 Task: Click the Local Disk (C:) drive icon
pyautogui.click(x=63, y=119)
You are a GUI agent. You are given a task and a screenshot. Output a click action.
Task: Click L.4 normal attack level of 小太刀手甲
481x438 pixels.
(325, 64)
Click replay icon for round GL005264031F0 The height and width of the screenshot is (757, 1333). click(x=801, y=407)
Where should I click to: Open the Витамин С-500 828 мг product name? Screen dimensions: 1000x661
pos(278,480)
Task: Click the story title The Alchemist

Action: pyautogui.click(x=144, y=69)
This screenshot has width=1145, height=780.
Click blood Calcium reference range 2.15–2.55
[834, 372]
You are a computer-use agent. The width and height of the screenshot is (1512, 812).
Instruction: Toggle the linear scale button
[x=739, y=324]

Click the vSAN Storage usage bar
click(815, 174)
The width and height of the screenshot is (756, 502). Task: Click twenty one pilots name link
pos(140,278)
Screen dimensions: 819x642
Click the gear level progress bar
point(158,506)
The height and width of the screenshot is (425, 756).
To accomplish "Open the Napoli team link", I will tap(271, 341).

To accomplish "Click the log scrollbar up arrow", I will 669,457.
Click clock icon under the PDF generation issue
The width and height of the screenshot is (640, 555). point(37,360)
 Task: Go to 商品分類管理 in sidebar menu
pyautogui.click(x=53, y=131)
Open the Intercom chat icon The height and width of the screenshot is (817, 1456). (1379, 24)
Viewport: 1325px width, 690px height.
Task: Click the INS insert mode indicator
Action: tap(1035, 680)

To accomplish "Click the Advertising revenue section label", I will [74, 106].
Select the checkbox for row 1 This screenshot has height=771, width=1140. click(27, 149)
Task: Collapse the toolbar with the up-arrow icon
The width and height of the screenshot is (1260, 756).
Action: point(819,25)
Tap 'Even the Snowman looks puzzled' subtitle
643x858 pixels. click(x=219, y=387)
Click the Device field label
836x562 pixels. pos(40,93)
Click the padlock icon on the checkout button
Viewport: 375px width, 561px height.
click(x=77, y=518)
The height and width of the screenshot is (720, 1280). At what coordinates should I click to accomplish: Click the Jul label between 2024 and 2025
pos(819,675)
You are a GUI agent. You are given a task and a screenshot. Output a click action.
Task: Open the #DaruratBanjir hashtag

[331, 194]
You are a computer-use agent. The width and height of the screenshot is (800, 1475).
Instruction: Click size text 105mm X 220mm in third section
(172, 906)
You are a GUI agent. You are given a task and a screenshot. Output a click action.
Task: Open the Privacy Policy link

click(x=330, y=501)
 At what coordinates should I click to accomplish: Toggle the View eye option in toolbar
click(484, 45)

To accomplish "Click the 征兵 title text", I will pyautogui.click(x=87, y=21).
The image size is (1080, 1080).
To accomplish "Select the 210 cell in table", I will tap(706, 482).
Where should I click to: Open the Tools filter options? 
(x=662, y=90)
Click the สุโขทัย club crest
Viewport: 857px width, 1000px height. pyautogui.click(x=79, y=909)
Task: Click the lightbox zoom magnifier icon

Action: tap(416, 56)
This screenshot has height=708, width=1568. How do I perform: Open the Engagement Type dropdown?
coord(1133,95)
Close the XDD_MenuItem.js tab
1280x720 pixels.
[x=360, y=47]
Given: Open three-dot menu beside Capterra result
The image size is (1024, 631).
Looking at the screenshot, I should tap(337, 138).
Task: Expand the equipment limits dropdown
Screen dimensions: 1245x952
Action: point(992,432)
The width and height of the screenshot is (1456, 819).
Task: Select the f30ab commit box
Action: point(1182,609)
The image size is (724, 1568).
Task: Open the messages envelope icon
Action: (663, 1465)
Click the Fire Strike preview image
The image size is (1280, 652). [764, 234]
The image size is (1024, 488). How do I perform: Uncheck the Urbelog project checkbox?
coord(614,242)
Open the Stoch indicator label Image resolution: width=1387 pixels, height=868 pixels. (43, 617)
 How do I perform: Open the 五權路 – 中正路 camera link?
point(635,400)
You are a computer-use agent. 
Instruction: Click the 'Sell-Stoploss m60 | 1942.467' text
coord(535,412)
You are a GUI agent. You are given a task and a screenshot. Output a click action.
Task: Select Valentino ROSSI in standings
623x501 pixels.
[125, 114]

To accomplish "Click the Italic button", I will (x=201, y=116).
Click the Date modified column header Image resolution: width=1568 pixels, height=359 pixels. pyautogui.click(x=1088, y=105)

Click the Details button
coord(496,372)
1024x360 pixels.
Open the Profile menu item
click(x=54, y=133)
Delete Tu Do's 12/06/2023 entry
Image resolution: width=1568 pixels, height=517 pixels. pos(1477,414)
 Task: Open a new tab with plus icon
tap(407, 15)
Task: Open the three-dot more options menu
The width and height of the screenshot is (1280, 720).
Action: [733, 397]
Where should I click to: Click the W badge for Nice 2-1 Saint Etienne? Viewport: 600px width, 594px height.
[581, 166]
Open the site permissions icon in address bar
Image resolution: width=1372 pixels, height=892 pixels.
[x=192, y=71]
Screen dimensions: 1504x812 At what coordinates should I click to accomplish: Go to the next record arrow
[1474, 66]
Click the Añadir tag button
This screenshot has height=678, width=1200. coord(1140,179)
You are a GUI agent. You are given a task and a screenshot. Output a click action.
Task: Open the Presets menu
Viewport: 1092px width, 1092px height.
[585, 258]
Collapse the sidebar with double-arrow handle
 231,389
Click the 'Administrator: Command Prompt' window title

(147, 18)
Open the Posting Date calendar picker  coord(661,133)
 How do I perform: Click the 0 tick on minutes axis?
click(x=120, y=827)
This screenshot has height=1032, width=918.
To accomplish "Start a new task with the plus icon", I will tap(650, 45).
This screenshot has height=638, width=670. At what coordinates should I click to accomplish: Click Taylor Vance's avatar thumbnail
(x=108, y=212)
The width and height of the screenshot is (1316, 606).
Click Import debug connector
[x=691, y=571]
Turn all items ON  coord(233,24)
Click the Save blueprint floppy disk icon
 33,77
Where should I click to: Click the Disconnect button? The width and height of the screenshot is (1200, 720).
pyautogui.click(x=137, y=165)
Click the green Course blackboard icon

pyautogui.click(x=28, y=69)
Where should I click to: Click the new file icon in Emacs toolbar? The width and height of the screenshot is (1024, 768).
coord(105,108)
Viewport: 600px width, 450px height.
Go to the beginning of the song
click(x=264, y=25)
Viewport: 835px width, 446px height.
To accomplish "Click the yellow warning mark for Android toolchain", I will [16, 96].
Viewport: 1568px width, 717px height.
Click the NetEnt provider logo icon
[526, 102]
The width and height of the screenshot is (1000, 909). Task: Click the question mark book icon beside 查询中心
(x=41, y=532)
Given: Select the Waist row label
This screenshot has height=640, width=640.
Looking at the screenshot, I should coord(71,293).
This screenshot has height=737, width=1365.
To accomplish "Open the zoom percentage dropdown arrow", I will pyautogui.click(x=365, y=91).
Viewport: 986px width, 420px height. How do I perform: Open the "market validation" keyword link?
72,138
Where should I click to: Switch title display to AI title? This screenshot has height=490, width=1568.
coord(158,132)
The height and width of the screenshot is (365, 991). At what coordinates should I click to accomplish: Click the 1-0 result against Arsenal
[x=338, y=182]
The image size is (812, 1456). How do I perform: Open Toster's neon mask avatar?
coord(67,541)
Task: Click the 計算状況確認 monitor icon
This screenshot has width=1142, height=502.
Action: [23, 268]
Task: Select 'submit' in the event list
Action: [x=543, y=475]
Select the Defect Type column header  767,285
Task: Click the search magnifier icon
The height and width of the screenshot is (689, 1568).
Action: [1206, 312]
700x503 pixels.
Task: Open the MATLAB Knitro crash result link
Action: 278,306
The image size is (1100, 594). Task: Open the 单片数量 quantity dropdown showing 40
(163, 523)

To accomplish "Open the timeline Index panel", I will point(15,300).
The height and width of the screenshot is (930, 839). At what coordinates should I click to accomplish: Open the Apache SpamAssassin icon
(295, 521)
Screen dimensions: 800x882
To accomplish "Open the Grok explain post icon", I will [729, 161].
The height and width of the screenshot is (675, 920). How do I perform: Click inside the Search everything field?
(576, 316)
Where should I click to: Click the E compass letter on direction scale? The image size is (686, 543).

◆ What this task involves ◆
Write out the listing exactly from its first line to the line containing "is (1512, 812).". Both of those lines belong in the answer.

◆ Exercise solution ◆
 Task: Click the Local Disk (C:) drive icon
pyautogui.click(x=63, y=119)
You are a GUI agent. You are given a task and a screenshot. Output a click action.
Task: Click L.4 normal attack level of 小太刀手甲
481x438 pixels.
(325, 64)
Click replay icon for round GL005264031F0 The height and width of the screenshot is (757, 1333). click(x=801, y=407)
Where should I click to: Open the Витамин С-500 828 мг product name? Screen dimensions: 1000x661
pos(278,480)
Task: Click the story title The Alchemist

Action: pyautogui.click(x=144, y=69)
This screenshot has width=1145, height=780.
Click blood Calcium reference range 2.15–2.55
[834, 372]
You are a computer-use agent. The width and height of the screenshot is (1512, 812).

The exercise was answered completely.